----- Fragment -----

Paul Pleijsier - Gitarist

Intonatie op de (oude) gitaar

Inleiding

De gitaar is een ‘gelijkzwevend’ instrument. Alle halve tonen dienen exact even groot te zijn. De afstand c-cis mag geen ander toonhoogtesprongetje geven dan bijvoorbeeld de afstand cis-d. Al die sprongen moeten even groot zijn, anders loopt de zaak in de soep, ofwel, wordt vals.

Dat komt omdat er fretten op de gitaar zitten. Die bieden voordelen van toonhoogteprecisie maar moeten in ruil daarvoor aan strikte wetten van plaatsing gehoorzamen. Een voorbeeld: de derde fret op de gitaar is in zijn eentje verantwoordelijk voor de tonen g, d, bes, f, c en g (van hoog naar laag). Stel dat je zegt: ik vind mijn g te laag, ik schuif die derde fret op totdat de g goed is. OK, g is nu goed. Nu pak je een c op diezelfde derde fret (vijfde snaar). Die c is nu ook een stukje hoger geworden. Maar de c op de eerste fret (tweede snaar) niet. Die zit nog gewoon waar hij zit. Die is nu vals ten opzichte van de c op de derde fret. Die vormen samen geen correct octaaf meer. En op correcte octaven is ons hele toonstelsel gebaseerd. In ruil voor één hogere G ligt je intonatie in puin.

----- Vastgelegde gegevens -----

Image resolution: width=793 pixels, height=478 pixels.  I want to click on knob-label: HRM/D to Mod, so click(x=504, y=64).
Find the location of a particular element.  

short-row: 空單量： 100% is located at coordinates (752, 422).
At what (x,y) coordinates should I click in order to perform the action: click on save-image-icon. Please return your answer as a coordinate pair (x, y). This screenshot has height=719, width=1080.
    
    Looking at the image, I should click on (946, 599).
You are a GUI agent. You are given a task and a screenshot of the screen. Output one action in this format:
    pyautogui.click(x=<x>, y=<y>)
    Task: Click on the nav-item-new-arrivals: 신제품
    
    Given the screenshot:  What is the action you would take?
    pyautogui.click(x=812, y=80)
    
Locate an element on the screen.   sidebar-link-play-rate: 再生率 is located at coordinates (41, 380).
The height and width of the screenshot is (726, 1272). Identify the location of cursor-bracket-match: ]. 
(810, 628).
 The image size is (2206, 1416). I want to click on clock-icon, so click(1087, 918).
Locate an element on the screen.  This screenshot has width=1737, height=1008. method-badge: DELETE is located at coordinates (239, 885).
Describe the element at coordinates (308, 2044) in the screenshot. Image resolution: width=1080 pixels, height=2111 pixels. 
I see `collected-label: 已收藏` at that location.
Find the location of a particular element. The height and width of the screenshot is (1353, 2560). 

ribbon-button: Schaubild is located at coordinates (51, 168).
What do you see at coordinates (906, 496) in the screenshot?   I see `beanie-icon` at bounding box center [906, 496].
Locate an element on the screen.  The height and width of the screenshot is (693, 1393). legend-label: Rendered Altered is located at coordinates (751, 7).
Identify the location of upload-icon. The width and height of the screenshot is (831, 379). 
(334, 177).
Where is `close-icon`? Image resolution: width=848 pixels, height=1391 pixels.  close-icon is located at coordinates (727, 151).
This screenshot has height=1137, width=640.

-----

§ Opdracht A: Noem alle tonen waarvoor de derde fret volgens het fragment over intonatie op de gitaar verantwoordelijk is, in de volgorde van hoog naar laag.
§ Opdracht B: Waarop is ons hele toonstelsel volgens het fragment over intonatie op de gitaar gebaseerd?
De regels zijn voor het werken met het fragment niet nodig.

§ Antwoord A: g, d, bes, f, c en g

§ Antwoord B: Op correcte octaven.